Marco* was a challenging 6th grader with a chip on his shoulder. He was resentful and rude with most teachers and students. When I read aloud and shared book suggestions, he tried hard not to care. When it was Marco’s turn to conference, he felt empowered stating “I hate reading.” I replied confidently that he just hasn’t found the right book yet. No power struggle or blaming? Marco was confused.
The nurturing, motherly thing that reading with children can be hurt Marco: his mother was in Honduras. Marco’s father worked very long hours, always promising to bring his family together with the next paycheck. Dealing with the setback of having to learn to read all over again on top of everything else he was dealing with– it was easier to just not read.

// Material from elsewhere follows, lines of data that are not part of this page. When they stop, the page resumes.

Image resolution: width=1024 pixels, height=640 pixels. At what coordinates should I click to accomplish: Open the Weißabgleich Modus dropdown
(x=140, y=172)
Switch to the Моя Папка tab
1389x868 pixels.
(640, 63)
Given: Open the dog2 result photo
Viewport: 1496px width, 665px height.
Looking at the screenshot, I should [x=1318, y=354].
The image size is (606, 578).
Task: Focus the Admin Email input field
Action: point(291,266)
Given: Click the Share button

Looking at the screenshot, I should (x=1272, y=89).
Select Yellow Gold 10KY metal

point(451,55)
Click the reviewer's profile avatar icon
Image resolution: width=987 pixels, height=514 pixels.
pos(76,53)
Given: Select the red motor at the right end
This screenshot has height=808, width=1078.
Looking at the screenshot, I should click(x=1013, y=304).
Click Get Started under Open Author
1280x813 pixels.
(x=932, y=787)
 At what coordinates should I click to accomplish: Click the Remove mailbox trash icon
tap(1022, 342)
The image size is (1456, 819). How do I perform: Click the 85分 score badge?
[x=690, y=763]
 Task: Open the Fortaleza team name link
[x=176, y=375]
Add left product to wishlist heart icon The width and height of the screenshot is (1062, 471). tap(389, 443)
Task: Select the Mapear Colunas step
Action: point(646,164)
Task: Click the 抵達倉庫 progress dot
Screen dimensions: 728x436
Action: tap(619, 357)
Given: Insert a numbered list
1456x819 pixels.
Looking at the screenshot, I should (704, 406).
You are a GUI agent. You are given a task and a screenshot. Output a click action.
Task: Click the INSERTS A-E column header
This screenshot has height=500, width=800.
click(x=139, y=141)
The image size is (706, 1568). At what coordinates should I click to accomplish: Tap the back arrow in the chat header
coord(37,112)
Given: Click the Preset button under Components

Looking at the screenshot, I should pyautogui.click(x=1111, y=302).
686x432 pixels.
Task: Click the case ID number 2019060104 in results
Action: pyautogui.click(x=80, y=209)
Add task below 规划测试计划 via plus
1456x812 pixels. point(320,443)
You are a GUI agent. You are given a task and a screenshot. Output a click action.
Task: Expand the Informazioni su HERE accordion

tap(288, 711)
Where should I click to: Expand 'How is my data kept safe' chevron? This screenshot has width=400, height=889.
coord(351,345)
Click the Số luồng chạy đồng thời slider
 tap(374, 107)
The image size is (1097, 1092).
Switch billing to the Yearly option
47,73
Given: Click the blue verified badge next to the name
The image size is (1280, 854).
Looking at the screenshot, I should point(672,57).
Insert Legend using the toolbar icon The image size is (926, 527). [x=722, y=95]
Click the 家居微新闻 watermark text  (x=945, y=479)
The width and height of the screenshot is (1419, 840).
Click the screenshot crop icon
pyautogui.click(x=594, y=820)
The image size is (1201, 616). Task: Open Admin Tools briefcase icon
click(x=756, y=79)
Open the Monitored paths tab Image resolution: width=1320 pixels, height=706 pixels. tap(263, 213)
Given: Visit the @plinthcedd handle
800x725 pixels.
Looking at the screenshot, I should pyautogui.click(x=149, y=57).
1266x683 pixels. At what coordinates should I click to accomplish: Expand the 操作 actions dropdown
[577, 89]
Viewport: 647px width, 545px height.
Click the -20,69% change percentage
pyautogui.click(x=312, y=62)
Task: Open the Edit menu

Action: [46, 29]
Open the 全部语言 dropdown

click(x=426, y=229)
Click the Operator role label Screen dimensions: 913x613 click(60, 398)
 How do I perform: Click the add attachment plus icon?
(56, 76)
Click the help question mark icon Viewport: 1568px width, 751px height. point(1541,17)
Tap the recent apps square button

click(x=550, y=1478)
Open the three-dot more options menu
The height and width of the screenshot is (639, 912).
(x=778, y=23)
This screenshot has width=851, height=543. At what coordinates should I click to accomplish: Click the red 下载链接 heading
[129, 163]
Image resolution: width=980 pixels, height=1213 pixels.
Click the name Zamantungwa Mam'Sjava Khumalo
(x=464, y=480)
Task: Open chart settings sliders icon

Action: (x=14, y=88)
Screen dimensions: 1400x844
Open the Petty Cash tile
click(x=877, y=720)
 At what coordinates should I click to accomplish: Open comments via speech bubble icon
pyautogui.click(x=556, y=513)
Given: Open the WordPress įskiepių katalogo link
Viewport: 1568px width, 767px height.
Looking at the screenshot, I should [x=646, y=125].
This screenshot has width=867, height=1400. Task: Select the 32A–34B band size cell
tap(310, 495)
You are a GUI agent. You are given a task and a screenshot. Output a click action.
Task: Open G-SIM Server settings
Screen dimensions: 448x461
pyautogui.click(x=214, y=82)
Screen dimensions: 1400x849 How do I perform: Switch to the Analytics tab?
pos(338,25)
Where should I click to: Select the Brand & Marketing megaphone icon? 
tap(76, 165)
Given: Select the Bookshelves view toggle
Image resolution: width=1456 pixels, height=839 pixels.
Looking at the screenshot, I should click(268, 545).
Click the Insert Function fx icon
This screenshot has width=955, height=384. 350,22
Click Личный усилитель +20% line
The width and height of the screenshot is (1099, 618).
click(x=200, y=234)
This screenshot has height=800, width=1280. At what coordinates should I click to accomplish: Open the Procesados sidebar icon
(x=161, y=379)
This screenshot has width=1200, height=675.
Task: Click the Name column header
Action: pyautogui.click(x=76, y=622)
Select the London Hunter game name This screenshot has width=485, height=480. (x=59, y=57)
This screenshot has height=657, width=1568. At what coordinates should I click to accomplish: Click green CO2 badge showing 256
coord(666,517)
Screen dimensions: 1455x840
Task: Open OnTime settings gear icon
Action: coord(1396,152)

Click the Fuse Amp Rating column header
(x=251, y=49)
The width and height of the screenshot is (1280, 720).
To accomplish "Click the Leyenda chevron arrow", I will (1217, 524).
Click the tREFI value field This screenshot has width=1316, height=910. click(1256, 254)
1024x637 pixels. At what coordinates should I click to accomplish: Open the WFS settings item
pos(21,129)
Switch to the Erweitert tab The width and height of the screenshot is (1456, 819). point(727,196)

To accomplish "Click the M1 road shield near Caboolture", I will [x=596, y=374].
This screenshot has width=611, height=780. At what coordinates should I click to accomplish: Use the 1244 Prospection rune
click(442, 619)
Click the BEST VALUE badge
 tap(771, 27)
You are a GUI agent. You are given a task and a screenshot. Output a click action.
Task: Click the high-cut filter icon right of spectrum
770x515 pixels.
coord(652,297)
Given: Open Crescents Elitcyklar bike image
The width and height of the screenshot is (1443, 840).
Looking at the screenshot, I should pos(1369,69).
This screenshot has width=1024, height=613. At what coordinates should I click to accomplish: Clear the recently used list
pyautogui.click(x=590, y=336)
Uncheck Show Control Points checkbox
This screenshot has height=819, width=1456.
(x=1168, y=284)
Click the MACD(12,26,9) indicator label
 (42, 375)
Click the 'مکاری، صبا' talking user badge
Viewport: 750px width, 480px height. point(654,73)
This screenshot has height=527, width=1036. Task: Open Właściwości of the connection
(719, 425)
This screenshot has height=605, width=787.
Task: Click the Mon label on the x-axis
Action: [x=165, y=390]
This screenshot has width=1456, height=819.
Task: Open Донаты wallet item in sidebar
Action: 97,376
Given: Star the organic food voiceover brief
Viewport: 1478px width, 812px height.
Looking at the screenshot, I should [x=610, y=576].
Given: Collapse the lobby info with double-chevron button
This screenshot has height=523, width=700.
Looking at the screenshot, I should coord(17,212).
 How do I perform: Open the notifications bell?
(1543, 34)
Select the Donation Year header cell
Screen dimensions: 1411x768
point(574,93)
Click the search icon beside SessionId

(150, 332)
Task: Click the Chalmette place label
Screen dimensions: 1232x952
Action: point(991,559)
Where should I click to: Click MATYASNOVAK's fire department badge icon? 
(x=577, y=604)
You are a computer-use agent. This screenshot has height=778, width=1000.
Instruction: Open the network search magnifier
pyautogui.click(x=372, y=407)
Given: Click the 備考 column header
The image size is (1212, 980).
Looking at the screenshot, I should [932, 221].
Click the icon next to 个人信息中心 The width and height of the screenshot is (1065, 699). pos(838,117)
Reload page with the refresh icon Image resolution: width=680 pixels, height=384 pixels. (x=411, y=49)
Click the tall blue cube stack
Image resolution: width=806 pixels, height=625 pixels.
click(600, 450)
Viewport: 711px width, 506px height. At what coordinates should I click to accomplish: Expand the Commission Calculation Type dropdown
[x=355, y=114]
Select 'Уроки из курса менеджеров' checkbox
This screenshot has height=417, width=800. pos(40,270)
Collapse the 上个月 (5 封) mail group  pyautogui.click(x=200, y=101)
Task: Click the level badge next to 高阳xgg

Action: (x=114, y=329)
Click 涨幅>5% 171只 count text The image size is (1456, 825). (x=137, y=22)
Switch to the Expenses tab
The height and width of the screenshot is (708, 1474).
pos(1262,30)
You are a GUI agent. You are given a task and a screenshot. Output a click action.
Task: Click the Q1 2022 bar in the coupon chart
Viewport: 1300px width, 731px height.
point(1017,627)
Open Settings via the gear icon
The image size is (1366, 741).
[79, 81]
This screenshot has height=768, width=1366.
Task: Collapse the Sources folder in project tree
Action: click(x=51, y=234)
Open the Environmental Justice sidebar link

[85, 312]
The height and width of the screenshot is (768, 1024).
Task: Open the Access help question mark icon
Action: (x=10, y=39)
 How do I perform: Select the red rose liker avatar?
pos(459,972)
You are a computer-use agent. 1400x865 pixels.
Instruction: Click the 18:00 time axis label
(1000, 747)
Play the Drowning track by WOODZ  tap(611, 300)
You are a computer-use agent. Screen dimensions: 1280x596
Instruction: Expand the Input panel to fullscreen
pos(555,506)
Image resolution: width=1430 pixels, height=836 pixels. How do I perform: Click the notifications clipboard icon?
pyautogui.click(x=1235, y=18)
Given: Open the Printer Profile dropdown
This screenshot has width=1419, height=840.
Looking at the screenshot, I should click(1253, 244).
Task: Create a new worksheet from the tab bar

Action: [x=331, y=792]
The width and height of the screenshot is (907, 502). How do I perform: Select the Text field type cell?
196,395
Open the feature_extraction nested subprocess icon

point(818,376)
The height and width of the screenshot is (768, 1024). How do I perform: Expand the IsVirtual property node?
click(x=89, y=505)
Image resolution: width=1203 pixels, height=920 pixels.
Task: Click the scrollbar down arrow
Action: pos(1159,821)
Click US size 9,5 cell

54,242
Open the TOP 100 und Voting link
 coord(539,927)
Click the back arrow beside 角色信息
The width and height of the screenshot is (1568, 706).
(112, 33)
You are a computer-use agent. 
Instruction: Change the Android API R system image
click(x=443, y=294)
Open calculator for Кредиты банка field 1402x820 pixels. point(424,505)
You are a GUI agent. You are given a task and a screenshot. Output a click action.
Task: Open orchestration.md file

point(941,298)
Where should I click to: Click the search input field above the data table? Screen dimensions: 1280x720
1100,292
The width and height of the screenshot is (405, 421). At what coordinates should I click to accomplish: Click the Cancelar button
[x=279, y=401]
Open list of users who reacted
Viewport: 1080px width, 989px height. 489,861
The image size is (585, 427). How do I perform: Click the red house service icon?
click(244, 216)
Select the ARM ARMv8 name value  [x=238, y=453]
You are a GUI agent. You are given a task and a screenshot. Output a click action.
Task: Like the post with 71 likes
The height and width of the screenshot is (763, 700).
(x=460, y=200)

Eventually, his friend’s enthusiasm chipped away at him. They roped him into a literary circle where he found his favorite series: Dragon Ball Z. He toned down his earlier defiance with “I hate reading –except comics, I like comics.” Soon this act wore thin too. He read enthusiastically and shared books with his friends. The last week of school, Marco embraced his reading identity and admitted what I already knew: “I love reading.” With this statement, he accepted a lot more than just books. Grumpy, aloof, or hostile feels easier at first. Yet, given time, books help us accept what is good and joyful, even as we struggle with what is unfair and painful.
*I changed Marco’s name for his privacy. However, Dragon Ball Z is a real manga series that my kids are really addicted to.